I'm currently trying to exec the code bellow and receiving a strange error.
Join sample
let mut person_schema = Schema::new();
person_schema.with_column("name".parse().unwrap(), DataType::Utf8);
person_schema.with_column("email".parse().unwrap(), DataType::Utf8);
person_schema.with_column("age".parse().unwrap(), DataType::UInt32);
let person_lf = LazyCsvReader::new("person.csv")
.with_dtype_overwrite(Some(&SchemaRef::from(person_schema)))
.finish()?;
let mut account_schema = Schema::new();
account_schema.with_column("email".parse().unwrap(), DataType::Utf8);
account_schema.with_column("account_no".parse().unwrap(), DataType::Utf8);
let mut account_lf = LazyCsvReader::new("account.csv")
.with_dtype_overwrite(Some(&SchemaRef::from(account_schema)))
.finish()?;
let join_lf = person_lf.join(
account_lf,
[col("email")],
[col("email")],
JoinType::Inner
);
println!("{}", join_lf.with_streaming(true).collect()? );
Error
thread 'thread 'thread 'thread 'thread '<unnamed>thread 'thread '<unnamed><unnamed>thread '<unnamed><unnamed>'
panicked at '<unnamed><unnamed>' panicked at ''
panicked at '<unnamed>assertion failed: buf.is_empty()'
panicked at 'assertion failed: buf.is_empty()'
panicked at '' panicked at '',
' panicked at 'assertion failed: buf.is_empty()',
assertion failed: buf.is_empty()'
panicked at 'assertion failed: buf.is_empty()assertion failed: buf.is_empty()
assertion failed: buf.is_empty()assertion failed: buf.is_empty()', ', ', C:\Users\MSI.cargo\registry\src\github.com-1ecc6299db9ec823\polars-pipe-0.29.0\src\executors\sinks\utils.rs',
C:\Users\MSI.cargo\registry\src\github.com-1ecc6299db9ec823\polars-pipe-0.29.0\src\executors\sinks\utils.rs',
',
C:\Users\MSI.cargo\registry\src\github.com-1ecc6299db9ec823\polars-pipe-0.29.0\src\executors\sinks\utils.rs
C:\Users\MSI.cargo\registry\src\github.com-1ecc6299db9ec823\polars-pipe-0.29.0\src\executors\sinks\utils.rs
C:\Users\MSI.cargo\registry\src\github.com-1ecc6299db9ec823\polars-pipe-0.29.0\src\executors\sinks\utils.rs:
C:\Users\MSI.cargo\registry\src\github.com-1ecc6299db9ec823\polars-pipe-0.29.0\src\executors\sinks\utils.rs
C:\Users\MSI.cargo\registry\src\github.com-1ecc6299db9ec823\polars-pipe-0.29.0\src\executors\sinks\utils.rs:
C:\Users\MSI.cargo\registry\src\github.com-1ecc6299db9ec823\polars-pipe-0.29.0\src\executors\sinks\utils.rs::5:5:5:5::5:5:5:55:5:5:5
:5
5
the file person.csv contains 400K entries and the file accounts 20M entries. the only columns are the ones defined in the schemas. This error only occurs when I try to use with_streaming after joining those datasets.

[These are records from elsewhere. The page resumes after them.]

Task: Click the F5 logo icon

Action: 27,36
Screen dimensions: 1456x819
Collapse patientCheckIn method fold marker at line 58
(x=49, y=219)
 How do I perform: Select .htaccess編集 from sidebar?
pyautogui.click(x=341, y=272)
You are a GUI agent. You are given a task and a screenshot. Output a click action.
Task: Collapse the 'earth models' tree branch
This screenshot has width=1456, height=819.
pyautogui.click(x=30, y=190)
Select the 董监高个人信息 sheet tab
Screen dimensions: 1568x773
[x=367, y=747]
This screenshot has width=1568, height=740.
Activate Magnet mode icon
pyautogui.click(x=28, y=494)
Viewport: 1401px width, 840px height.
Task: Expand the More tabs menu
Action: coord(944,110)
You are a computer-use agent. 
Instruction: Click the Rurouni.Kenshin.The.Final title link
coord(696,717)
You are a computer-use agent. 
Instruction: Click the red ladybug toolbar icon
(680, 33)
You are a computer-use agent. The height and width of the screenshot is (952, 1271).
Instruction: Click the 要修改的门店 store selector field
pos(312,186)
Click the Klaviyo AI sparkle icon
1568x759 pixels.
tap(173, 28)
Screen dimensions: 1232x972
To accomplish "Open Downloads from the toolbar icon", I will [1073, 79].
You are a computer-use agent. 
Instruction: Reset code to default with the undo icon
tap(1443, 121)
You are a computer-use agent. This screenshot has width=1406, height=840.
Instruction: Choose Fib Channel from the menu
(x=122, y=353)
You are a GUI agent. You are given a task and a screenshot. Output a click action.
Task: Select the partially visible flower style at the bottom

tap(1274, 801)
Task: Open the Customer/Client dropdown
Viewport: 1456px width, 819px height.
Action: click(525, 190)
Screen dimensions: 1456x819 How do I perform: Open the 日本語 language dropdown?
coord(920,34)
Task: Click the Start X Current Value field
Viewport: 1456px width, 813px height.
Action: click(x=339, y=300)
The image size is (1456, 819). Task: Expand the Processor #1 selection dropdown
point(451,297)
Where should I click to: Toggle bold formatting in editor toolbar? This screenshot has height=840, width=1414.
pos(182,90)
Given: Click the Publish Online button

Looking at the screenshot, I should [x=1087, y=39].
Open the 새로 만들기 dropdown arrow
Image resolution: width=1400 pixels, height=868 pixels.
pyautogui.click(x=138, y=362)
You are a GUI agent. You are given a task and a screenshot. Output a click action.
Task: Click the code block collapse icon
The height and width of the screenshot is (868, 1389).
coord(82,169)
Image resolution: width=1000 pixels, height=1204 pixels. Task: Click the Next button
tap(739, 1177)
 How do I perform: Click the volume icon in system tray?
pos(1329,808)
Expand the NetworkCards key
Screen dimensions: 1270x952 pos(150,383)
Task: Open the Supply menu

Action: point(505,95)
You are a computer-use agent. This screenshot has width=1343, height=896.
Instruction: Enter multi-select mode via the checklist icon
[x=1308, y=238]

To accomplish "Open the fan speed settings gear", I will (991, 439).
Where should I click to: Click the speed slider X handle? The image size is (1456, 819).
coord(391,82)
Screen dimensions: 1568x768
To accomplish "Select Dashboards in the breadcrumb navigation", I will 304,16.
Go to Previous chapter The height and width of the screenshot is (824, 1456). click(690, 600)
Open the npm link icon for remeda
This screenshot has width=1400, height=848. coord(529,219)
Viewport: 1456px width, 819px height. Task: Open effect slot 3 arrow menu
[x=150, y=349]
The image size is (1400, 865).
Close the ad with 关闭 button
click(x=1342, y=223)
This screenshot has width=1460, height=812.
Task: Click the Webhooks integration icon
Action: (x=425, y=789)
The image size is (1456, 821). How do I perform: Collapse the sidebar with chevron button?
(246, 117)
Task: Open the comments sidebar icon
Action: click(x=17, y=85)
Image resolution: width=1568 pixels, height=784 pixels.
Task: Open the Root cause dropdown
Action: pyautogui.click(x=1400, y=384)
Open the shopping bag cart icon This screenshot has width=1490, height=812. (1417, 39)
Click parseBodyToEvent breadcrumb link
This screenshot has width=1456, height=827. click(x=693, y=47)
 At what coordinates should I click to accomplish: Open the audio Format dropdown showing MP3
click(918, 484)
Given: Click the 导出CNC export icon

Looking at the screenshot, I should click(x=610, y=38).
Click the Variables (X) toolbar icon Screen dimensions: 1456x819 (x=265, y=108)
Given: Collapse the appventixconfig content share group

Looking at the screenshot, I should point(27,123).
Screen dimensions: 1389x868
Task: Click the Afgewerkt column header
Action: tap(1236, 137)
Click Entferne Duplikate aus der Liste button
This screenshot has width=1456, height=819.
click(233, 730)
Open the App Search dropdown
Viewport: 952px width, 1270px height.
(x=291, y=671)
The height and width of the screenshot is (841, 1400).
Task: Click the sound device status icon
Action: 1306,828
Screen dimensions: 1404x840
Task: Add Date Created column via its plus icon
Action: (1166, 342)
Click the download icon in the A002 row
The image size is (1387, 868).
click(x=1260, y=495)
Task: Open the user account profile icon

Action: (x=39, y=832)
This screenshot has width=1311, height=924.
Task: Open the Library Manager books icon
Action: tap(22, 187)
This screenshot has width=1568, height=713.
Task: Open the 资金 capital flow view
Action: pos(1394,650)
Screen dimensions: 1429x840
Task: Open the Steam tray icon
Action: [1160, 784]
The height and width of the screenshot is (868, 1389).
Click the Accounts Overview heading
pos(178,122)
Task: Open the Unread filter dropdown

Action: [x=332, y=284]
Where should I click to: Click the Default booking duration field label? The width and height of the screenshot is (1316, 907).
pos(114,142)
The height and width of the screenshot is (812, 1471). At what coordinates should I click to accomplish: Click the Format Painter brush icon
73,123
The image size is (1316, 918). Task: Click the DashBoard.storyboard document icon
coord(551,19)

the entries were generated by another piece of code for sampling purposes and it seems irrelevant the column or datatype that I use for the join.
If I try to collect without the with_streaming there'll be a memory allocation issue.
Code for dataset generation
fn prepare_large_dataset() -> Result<(), csv::Error>{
let mut person_writer = csv::Writer::from_path("person.csv")?;
let mut accounts_writer = csv::Writer::from_path("account.csv")?;
let num_records = 20_000_000;
for i in 0..num_records {
let email: String = SafeEmail().fake();
if i < 450_000 {
let name: String = Name().fake();
let age: u32 = rand::thread_rng().gen_range(18..65);
let person = Person {
// guid: guid.clone(),
name: name.clone(),
email: email.clone(),
age,
};
person_writer.write_record(&[person.name, person.email, person.age.to_string()])?;
}
let account = Account {
// guid,
email,
account_no: generate_account_number(),
};
accounts_writer.write_record(&[account.email, account.account_no])?;
}
person_writer.flush()?;
accounts_writer.flush()?;
Ok(())
}
The main objective was to join files bigger than memory to try the streaming feature of polars.